## Text to read
——————
That might work for the leader but maybe not for workers (?)

> Alternatively we could make it a full-blown thing like ExecInitNode()
> that every node needs to implement, but that seems a bit painful.
>
> Or have I missed something here?

Let me try a couple of ideas and get back to you.

> Random aside: Wondered before if having to provide all executor
> callbacks is a weakness of our executor integration, and whether it
> shouldn't be a struct of callbacks instead...
>
>
> 0008-hj-shared-single-batch-v5.patch
>
> First-off: I wonder if we should get the HASHPATH_TABLE_SHARED_SERIAL
> path committed first. ISTM that's already quite beneficial, and there's
> a good chunk of problems that we could push out initially.

The reason I don't think we can do that is because single-batch hash
joins can turn into multi-batch hash joins at execution time, unless
you're prepared to use unbounded memory in rare cases.  I don't think
that's acceptable.  I had the single batch shared hash code working
reasonably well early on, and then came to understand that it couldn't
really be committed without the full enchilada, because melting your
server is not a reasonable thing to do if the estimates are off.  Then
I spent a really long time battling with the multi-batch case to get
here!

> This desperately needs tests.

Will add.

> Have you measured whether the new branches in nodeHash[join] slow down
> non-parallel executions?  I do wonder if it'd not be better to have to
> put the common code in helper functions and have seperate
> T_SharedHashJoin/T_SharedHash types.  If you both have a parallel and
> non-parallel hash in the same query, the branches will be hard to
> predict...

Huh.  That is an interesting thought.  Will look into that.

> I think the synchronization protocol with the various phases needs to be
> documented somewhere.  Probably in nodeHashjoin.c's header.

Will do.

> The state machine code in MultiExecHash() also needs more
> comments. Including the fact that avoiding repeating work is done by
> "electing" leaders via BarrierWait().

Ok.

> I wonder if it wouldn't be better to inline the necessary code into the
> switch (with fall-throughs), instead of those gotos; putting some of the
> relevant code (particularly the scanning of the child node) into
> seperate functions.

Right, this comes from a desire to keep the real code common for
private and shared hash tables.  I will look into other ways to
structure it.

> + build:
> +       if (HashJoinTableIsShared(hashtable))
> +       {
> +               /* Make sure our local state is up-to-date so we can build. */
> +               Assert(BarrierPhase(barrier) == PHJ_PHASE_BUILDING);
> +               ExecHashUpdate(hashtable);
> +       }
> +
>         /*
>          * set expression context
>          */
> @@ -128,18 +197,78 @@ MultiExecHash(HashState *node)
>
> Why's is the parallel code before variable initialization stuff like
> setting up econtext?

Will move.
——————
## Material supplied
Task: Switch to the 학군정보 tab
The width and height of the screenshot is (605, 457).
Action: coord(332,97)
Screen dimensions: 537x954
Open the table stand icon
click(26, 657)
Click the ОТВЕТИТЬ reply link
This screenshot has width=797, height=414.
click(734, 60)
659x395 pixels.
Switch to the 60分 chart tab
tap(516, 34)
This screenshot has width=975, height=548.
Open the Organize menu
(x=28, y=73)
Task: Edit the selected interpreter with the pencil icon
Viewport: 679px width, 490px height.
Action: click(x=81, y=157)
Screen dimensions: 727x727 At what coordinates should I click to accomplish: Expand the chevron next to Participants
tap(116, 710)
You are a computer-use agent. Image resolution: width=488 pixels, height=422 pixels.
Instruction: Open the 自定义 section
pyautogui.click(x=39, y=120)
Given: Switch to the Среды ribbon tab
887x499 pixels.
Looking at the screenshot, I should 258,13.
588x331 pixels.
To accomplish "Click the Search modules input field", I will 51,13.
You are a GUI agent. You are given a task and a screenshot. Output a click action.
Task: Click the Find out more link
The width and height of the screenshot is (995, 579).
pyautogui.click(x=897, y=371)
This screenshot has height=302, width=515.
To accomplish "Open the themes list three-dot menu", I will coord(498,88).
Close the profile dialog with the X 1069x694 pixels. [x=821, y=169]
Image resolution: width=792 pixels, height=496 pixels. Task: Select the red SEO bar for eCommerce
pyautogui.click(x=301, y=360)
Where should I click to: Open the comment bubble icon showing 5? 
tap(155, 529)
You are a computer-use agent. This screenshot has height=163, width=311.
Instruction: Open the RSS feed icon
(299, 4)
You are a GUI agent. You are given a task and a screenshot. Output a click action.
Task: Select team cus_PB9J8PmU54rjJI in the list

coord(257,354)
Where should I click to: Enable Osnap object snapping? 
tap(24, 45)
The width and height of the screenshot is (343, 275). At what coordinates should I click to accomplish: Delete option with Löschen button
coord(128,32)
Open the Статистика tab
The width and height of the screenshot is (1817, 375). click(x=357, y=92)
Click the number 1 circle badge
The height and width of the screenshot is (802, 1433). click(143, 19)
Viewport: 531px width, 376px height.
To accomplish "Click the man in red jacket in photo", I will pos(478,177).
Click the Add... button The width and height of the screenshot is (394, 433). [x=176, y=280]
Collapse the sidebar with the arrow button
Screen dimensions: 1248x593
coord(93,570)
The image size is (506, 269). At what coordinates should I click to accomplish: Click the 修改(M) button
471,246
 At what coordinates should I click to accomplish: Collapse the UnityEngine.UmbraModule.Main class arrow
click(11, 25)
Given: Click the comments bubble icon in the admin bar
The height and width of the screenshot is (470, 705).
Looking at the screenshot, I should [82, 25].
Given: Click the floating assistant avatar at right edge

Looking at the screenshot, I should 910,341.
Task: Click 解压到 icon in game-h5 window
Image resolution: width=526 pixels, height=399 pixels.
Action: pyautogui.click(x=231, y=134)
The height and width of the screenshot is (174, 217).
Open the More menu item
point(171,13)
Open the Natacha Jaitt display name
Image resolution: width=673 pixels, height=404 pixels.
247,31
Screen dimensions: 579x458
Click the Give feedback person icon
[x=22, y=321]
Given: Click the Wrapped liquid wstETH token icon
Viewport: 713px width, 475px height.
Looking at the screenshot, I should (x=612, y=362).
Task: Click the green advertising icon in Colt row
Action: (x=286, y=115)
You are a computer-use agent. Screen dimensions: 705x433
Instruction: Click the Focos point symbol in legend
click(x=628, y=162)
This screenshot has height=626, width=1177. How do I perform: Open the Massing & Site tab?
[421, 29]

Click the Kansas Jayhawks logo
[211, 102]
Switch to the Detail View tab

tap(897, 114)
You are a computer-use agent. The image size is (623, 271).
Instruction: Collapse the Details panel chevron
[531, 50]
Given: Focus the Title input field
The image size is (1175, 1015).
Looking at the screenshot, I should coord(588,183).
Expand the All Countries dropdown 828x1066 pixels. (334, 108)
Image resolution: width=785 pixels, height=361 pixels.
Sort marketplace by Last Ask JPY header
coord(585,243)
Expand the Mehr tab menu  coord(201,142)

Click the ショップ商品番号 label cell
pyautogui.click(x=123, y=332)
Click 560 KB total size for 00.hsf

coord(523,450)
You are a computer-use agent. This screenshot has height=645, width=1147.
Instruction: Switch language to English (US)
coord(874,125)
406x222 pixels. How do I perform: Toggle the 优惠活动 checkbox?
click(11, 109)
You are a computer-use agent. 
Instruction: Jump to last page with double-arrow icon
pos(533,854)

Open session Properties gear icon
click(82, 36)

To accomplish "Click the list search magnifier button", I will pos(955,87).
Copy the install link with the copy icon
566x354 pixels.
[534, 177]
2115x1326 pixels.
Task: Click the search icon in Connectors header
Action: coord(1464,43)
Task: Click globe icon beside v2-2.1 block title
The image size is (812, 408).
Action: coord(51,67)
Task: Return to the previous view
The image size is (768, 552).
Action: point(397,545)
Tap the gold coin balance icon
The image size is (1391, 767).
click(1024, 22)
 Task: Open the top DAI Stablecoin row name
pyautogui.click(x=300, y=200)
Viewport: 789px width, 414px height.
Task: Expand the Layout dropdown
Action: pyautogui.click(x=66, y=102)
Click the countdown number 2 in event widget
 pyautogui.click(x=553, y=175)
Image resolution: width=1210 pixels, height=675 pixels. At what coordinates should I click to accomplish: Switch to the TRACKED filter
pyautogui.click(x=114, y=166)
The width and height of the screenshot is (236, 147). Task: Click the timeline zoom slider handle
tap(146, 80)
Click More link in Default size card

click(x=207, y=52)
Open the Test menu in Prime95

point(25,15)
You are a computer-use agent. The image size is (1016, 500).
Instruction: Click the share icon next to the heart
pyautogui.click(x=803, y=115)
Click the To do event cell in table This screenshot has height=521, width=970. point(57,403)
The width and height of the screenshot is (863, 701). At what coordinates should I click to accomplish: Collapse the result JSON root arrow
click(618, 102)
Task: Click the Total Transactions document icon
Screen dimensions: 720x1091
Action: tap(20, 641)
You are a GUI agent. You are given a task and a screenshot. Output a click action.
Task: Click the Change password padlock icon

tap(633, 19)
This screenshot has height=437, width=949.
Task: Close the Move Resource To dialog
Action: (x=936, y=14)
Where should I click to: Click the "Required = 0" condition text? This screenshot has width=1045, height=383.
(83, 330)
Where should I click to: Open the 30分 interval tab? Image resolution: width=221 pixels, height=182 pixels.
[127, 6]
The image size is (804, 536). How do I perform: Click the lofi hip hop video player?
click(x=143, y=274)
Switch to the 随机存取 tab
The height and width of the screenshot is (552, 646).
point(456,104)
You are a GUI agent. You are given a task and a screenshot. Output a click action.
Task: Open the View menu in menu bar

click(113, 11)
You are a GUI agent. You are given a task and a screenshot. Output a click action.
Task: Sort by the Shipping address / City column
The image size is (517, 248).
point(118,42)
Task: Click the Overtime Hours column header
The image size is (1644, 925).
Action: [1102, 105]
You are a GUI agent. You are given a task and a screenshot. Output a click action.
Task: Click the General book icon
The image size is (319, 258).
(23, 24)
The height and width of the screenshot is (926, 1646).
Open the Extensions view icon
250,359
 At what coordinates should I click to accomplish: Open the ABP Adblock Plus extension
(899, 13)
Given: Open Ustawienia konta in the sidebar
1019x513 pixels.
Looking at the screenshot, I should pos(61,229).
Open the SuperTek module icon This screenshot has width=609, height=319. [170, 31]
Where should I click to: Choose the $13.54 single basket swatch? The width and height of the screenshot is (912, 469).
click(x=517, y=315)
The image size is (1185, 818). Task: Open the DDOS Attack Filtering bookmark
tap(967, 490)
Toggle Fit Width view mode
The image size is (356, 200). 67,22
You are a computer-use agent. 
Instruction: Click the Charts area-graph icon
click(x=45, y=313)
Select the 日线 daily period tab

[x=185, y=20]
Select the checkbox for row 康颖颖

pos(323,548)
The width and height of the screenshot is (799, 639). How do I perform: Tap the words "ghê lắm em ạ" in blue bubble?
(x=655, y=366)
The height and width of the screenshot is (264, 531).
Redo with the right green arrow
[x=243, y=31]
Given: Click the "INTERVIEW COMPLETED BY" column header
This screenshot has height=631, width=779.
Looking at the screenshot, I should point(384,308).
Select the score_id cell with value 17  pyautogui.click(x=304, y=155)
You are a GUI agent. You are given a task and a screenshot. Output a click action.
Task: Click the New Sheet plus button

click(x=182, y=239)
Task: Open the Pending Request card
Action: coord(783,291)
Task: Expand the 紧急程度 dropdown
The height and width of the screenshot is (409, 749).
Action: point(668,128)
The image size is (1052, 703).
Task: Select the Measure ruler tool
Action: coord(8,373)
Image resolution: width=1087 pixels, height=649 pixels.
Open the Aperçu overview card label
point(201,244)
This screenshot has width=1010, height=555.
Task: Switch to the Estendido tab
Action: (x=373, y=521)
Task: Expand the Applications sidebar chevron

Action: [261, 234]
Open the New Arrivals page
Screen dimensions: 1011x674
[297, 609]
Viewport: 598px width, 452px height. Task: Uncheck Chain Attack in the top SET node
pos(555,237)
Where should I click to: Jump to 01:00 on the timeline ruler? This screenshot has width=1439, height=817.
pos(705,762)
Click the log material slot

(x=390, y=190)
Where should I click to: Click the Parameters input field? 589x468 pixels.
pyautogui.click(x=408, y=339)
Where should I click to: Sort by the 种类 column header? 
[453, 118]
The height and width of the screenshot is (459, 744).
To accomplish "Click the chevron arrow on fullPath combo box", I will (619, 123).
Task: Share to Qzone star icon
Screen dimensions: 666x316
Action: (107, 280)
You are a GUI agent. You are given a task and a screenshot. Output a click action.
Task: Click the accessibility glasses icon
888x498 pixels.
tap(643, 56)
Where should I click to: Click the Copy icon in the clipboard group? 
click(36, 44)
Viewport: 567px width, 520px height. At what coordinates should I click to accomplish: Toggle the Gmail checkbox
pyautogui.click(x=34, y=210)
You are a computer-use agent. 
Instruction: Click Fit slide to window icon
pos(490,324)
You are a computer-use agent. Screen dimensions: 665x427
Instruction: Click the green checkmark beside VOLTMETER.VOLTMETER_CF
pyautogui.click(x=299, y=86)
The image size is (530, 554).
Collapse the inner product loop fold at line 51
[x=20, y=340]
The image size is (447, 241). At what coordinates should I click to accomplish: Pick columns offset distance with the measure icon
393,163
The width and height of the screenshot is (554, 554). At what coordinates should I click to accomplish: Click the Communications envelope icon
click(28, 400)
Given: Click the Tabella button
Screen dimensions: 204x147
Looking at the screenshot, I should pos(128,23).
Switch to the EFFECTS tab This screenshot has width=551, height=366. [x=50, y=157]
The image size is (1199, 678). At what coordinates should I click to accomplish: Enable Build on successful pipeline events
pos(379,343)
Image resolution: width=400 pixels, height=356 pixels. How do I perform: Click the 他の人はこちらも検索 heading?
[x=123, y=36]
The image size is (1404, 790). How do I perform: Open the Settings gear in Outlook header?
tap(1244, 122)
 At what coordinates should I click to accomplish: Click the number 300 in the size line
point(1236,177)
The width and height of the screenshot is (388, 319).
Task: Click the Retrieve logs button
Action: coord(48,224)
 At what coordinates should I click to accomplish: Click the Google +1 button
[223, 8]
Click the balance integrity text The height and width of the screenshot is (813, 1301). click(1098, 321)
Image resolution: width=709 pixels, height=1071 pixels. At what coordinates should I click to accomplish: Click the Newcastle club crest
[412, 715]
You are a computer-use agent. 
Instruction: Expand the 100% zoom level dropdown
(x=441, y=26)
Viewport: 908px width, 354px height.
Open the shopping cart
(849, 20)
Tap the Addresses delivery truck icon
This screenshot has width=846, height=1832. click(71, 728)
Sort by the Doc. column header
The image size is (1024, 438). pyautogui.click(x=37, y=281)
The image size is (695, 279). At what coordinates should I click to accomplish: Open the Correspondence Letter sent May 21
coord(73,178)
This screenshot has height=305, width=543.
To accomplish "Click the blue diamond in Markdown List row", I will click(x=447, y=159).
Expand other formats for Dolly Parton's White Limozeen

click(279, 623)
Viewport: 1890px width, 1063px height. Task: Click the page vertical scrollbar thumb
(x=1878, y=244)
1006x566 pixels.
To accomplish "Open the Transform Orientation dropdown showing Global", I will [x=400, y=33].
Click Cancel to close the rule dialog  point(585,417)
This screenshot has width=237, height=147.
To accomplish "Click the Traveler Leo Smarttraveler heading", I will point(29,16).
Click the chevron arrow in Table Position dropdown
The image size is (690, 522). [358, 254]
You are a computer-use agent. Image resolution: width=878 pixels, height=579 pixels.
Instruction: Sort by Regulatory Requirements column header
——————
## To do
#1 From the parallel hash join discussion, output the passage that begins at the words "That might work" and stops after "a bit painful.".
#2 Pick up the parallel hash join discussion after its last line and continue it.

## Written answers
#1
That might work for the leader but maybe not for workers (?)

> Alternatively we could make it a full-blown thing like ExecInitNode()
> that every node needs to implement, but that seems a bit painful.

#2
>> Introduces hash joins with "Shared Hash" and "Parallel Shared Hash"
>> nodes, for single-batch joins only.
>
> We don't necessarily know that ahead of time.  So this isn't something
> that we could actually apply separately, right?

Indeed, as mentioned above.

>         /* resize the hash table if needed (NTUP_PER_BUCKET exceeded) */
> -       if (hashtable->nbuckets != hashtable->nbuckets_optimal)
> -               ExecHashIncreaseNumBuckets(hashtable);
> +       ExecHashUpdate(hashtable);
> +       ExecHashIncreaseNumBuckets(hashtable);
>
> It's kinda weird that we had the nearly redundant nbuckets !=
> nbuckets_optimal checks before...

+1

> +static void *
> +dense_alloc_shared(HashJoinTable hashtable,
> +                                  Size size,
> +                                  dsa_pointer *shared)
>
> Hm. I wonder if HASH_CHUNK_SIZE being only 32kb isn't going to be a
> bottlenck here.

Yeah, I should benchmark some different sizes.

> @@ -195,6 +238,40 @@ ExecHashJoin(HashJoinState *node)
>                                 if (TupIsNull(outerTupleSlot))
>                                 {
>                                         /* end of batch, or maybe whole join */
> +
> +                                       if (HashJoinTableIsShared(hashtable))
> +                                       {
> +                                               /*
> +                                                * An important optimization: if this is a
> +                                                * single-batch join and not an outer join, there is
> +                                                * no reason to synchronize again when we've finished
> +                                                * probing.
> +                                                */
> +                                               Assert(BarrierPhase(&hashtable->shared->barrier) ==
> +                                                          PHJ_PHASE_PROBING);
> +                                               if (hashtable->nbatch == 1 && !HJ_FILL_INNER(node))
> +                                                       return NULL;    /* end of join */
> +
>
> I think it's a bit weird that the parallel path now has an exit path
> that the non-parallel path doesn't have.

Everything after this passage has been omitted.